常磐道のあおり運転暴行事件で、主犯の宮崎文夫容疑者(43)の暴行シーンをガラケーで撮影していた喜本奈津子容疑者(51)に間違えられ、ネットで炎上した女性がいる。女性Aさんは23日 (2019年8月)記者会見を開き、恐怖体験を語るとともにデマ投稿を行った人たちに対し法的責任を追及する姿勢を見せた。
デマ拡散させる人間には「普通の母親」や会社重役も
宮崎容疑者は8月16日に指名手配されたが、この時点では喜本容疑者の氏名は公表されておらず、ネット上で特定の動きが過熱していた。そんな中で翌17日午前4時頃、Aさんのアカウントや顔写真と共に「ガラケー女はA」というデマ情報が流れ始める。宮崎容疑者がAさんのインスタグラムをフォローしており、Aさんの写真に写る帽子やサングラスが喜本容疑者と似ていたことが原因と考えられるが、詳細ははっきりしていない。
Aさんへの誹謗中傷は10万件以上に達し、スマホは通知が鳴りっぱなし。Aさんが経営する会社にも嫌がらせ電話が入った。
朝6時過ぎに友人から情報を知らされたAさん。7時44分にSNSで「発信された情報は事実と異なる」と発信したことで、「デマなんじゃないか」という投稿が増えるなど流れが変わり始めた。翌日、喜本容疑者が逮捕されると、ネットは手のひらを返したようにデマを非難する流れになった。
「ビビット」はデマ拡散した男性に接触した。男性は「冷静に見れば信用するにたらない情報ですが、拡散された数の多さで信用してしまった。深く反省している。訴えられるなら仕方がない」と語る。
スタジオには1999年夏に「殺人事件の犯人」という事実無根のデマを流されたスマイリーキクチさんも生出演、「拡散が多ければ事実に化けるのがネット」とデマの恐怖を語った。
本当に正義感ある人は「匿名」でやらない
拡散の流れは、まず「特定班」と呼ばれる人たちが情報を投稿することから始まる。その情報がまとめサイトに集約されるのだが、これらのサイトは広告収入を稼ぐため激しい文言が使われることが多い。並行してリツイートなどでの炎上が発生し、ネット掲示板やニュースサイトに拡散していく。

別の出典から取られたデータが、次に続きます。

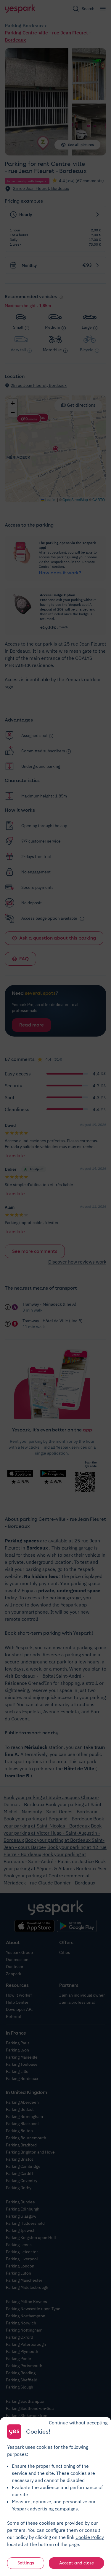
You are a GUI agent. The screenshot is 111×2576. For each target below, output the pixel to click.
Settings (25, 2563)
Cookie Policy (89, 2537)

デマを広める人たちは自分が正しいという正義感があるから厄介だ。しかもごく普通の人たちが多い。Aさんは「今回の誹謗中傷を行った人には、小さな子を持つお母さんやお父さんがいる。『もし自分が』『もし子どもが』と考えたらどう対応するのか」と語る。キクチさんも「僕の時も、妊婦や企業の重役もいた」と証言する。
ITジャーナリストの三上洋さんによると、炎上、拡散させる人はネットユーザーの0.5%程度。社会不安から感じる怒りと悪いヤツを懲らしめるという正義感からデマを拡散するという。
スマイリーキクチ「正義感のある人は、匿名で言葉の集団リンチをしない」
政井マヤ(フリーアナ)「裏付けなしで誰かを誹謗中傷するのは誤った正義感。報道機関は裏取りをしっかりやる」
カンニング竹山(お笑い芸人)「記者でもなんでもない若い子が書いているニュースサイトは信じちゃダメ。本当?と思った時にはネットではなく、新聞・テレビなどオールドメディアの報道を待つ」
ネットデマに対する刑罰だが、清水陽平弁護士によると、名誉毀損・業務妨害・侮辱罪にあたる可能性があり、リツイートやいいね!だけでも責任を問われることがある。
三上洋「匿名で発信しても、問題書き込みに対して情報開示請求すれば発信者がわかる」
スマイリーキクチ「名誉毀損の相場は最近100万円。最初の書き込みが借金だとすると、リツイートは連帯保証人になること」
ネットデマに巻き込まれた時は、正しい情報を発信するとともに、URLがわかる状態で画面を印刷、都道府県警察本部のサイバー犯罪相談窓口に相談するなどの対処法がある。情報発信には慎重になるとともに毅然とした対応が重要だ。